- [Instrucciones]:
**A.** Cambia el fragmento del texto sobre Francisco que empieza en "Poseer el espíritu" y termina en "de la cruz.", poniendo "insignia" en lugar de "emblema".
**B.** Traduce al inglés la siguiente oración del texto sobre Francisco: "Y Francisco recuerda a sus hermanos que su única gloria es llevar cada día la cruz de nuestro Señor Jesucristo (Adm 5 y 6)."

- [Texto citado]:
Poseer el espíritu del Señor y dejarle que nos trabaje y nos conduzca no puede llevarnos sino a seguir las huellas del Crucificado. Y Francisco recuerda a sus hermanos que su única gloria es llevar cada día la cruz de nuestro Señor Jesucristo (Adm 5 y 6). El uso que hace de la Tau, como emblema y símbolo de su vida evangélica, muestra de manera típica que tal vida se sitúa por completo bajo el signo de la cruz.

Del Evangelio, aparte los textos sobre el espíritu y la letra, los que a Francisco le gusta destacar son aquellos que se refieren a la pobreza, humildad y obediencia, es decir, los que describen lo que él llama la «minoridad» y muestran cómo todos los hermanos, superiores o súbditos, deben comportarse como «menores» en relación a todos y considerar a todo el mundo como mayores y señores a quienes están sujetos (cf. Mt 20,25-28; Lc 22,24-27; Jn 13,15; 1 R 4,6; 5,9-12; 6,3; 7,1-2; 16,6; 2 R 10,1-3; las Adm 4, 14, 20, 24). Por fidelidad a estas palabras del Evangelio, que expresan tan bien el espíritu de Cristo, Francisco se negará a que los superiores de la fraternidad se llamen prelados, priores o abades, y escogerá para ellos los nombres de «ministros» o «servidores», minister et servus, al tiempo que dará a sus hermanos el nombre de «Hermanos Menores», que les recuerda su condición y vocación en la Iglesia y en el mundo. Para con todos, ellos son «hermanos menores», es decir, «hermanos pequeños», hijos menores que no han alcanzado su mayoría de edad, hijos bajo tutela a quienes su estado de minoridad les da la libertad de los hijos de Dios, que no tienen que «preocuparse ni del alimento ni del vestido».

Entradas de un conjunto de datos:
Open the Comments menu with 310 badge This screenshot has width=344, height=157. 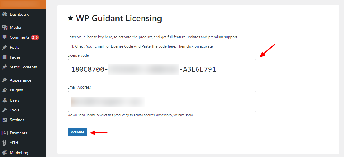[x=20, y=37]
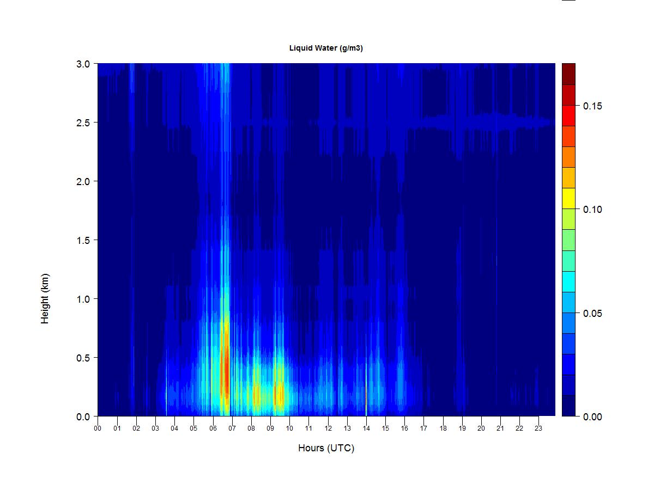This screenshot has height=490, width=654.
Task: Click the "Liquid Water (g/m3)" chart title
Action: 326,48
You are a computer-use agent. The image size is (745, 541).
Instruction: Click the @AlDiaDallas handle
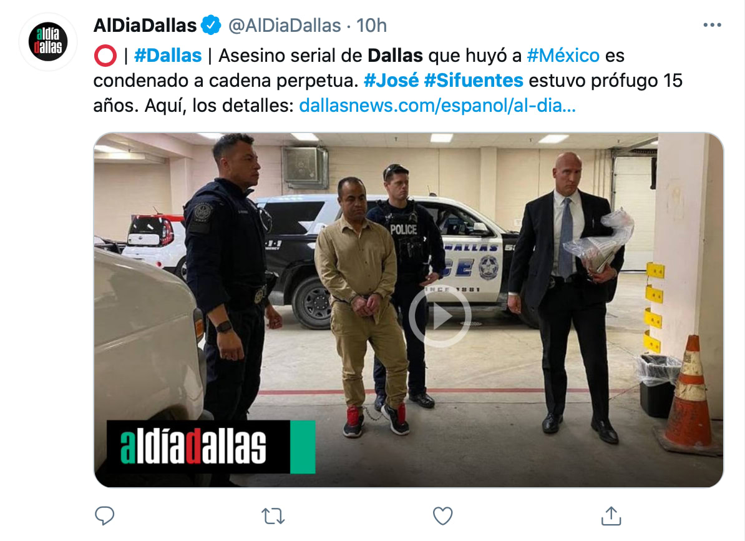click(285, 26)
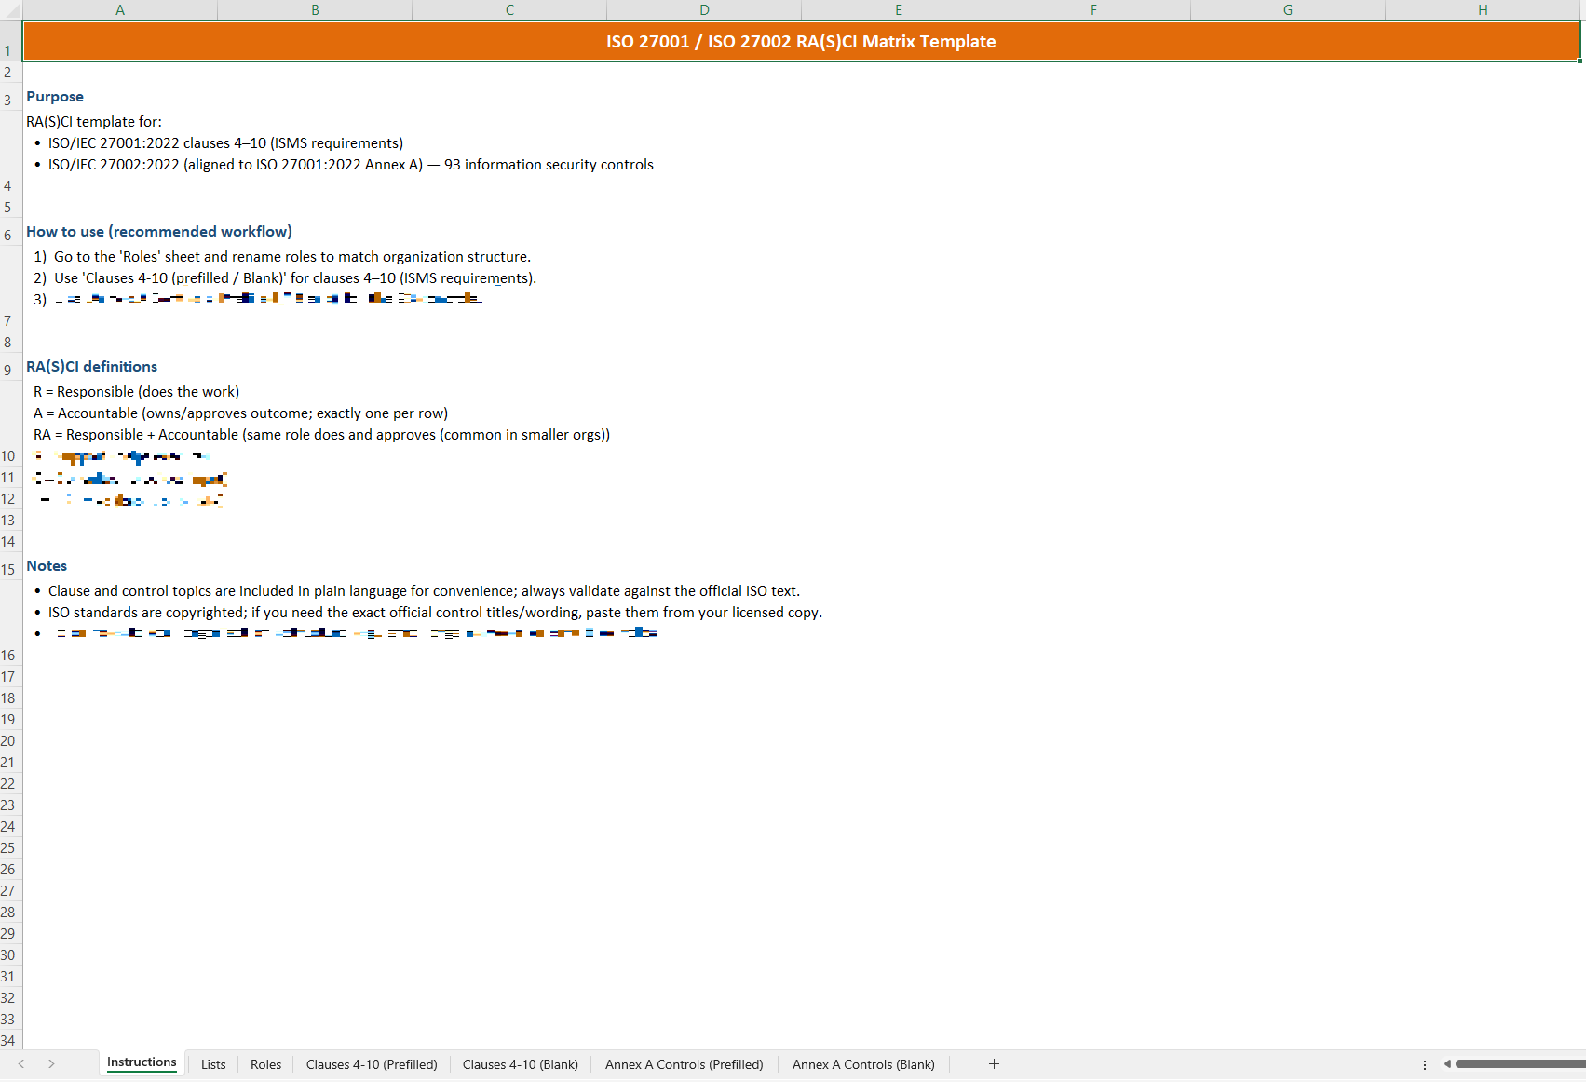
Task: Open the Clauses 4-10 (Prefilled) tab
Action: click(372, 1064)
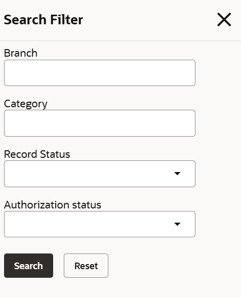Close the Search Filter panel
241x298 pixels.
tap(224, 20)
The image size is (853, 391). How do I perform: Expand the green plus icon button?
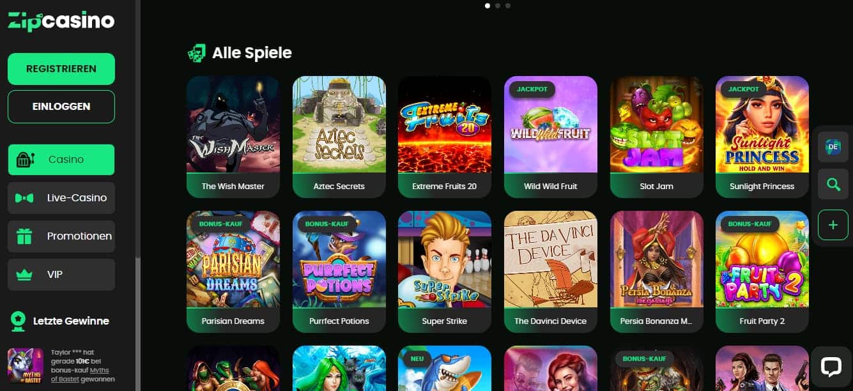click(833, 225)
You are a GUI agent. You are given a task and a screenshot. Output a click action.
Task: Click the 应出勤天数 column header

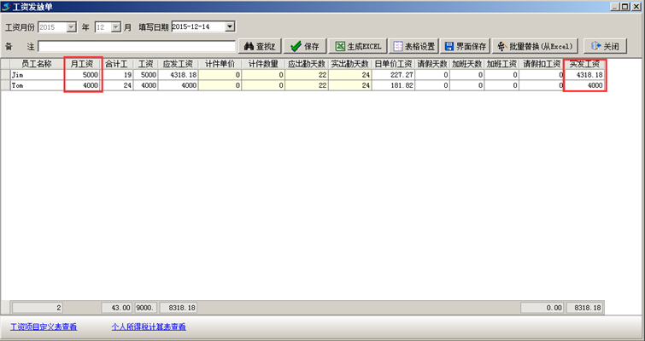[307, 64]
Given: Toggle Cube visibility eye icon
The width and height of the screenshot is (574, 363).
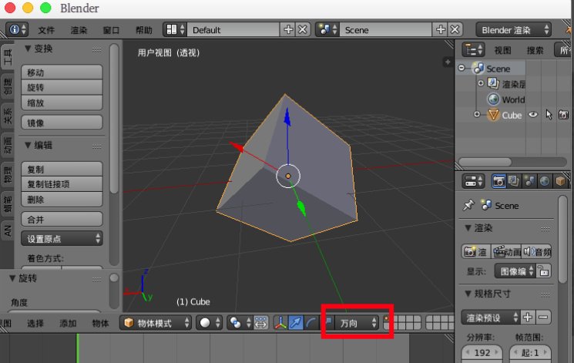Looking at the screenshot, I should pos(532,115).
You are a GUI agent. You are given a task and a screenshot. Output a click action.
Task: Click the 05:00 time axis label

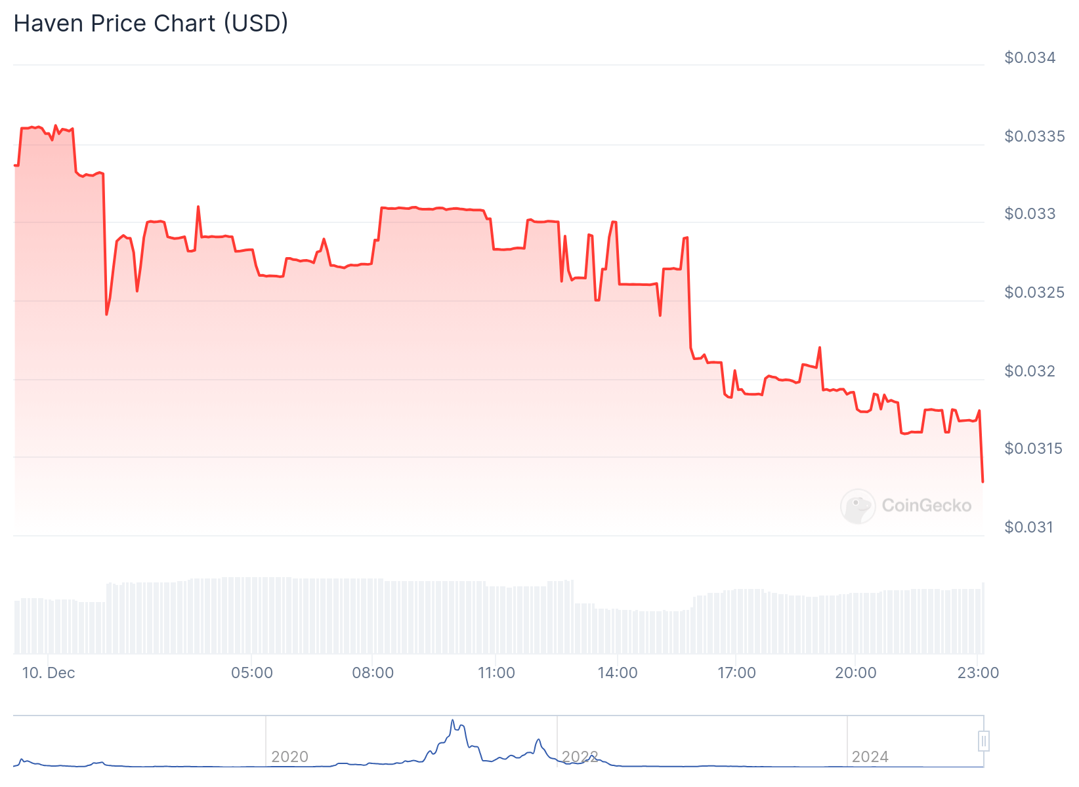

- [Resultados por tarea]:
**A.**
Poseer el espíritu del Señor y dejarle que nos trabaje y nos conduzca no puede llevarnos sino a seguir las huellas del Crucificado. Y Francisco recuerda a sus hermanos que su única gloria es llevar cada día la cruz de nuestro Señor Jesucristo (Adm 5 y 6). El uso que hace de la Tau, como insignia y símbolo de su vida evangélica, muestra de manera típica que tal vida se sitúa por completo bajo el signo de la cruz.

**B.** And Francis reminds his brothers that their only glory is to carry the cross of our Lord Jesus Christ each day (Adm 5 and 6).